=== Directions for this task ===
Count the lines in the material below that contain the string "should". Reply with the number alone.

=== Listed entries ===
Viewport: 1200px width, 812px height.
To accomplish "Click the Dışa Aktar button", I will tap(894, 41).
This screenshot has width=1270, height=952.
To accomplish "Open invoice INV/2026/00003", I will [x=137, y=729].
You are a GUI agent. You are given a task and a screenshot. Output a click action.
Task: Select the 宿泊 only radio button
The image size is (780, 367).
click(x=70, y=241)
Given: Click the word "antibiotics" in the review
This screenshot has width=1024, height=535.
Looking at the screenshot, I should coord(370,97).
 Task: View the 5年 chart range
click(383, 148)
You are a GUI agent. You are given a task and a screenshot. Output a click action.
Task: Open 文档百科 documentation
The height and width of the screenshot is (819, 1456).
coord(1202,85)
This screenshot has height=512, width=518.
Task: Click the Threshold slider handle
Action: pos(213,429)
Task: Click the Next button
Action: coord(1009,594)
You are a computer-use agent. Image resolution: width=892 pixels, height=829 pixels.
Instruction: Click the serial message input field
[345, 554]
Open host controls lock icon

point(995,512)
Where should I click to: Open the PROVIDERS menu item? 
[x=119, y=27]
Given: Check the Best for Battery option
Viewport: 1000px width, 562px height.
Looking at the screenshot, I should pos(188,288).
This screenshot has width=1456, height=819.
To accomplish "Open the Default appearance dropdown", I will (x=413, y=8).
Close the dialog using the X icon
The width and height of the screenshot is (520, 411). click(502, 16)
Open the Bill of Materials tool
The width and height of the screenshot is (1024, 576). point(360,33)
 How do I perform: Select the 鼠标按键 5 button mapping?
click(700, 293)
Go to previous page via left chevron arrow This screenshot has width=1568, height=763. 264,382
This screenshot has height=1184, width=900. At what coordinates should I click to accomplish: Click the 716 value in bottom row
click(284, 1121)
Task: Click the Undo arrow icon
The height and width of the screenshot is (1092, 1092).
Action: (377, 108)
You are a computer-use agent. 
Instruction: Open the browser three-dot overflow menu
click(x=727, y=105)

=== Task solution ===
4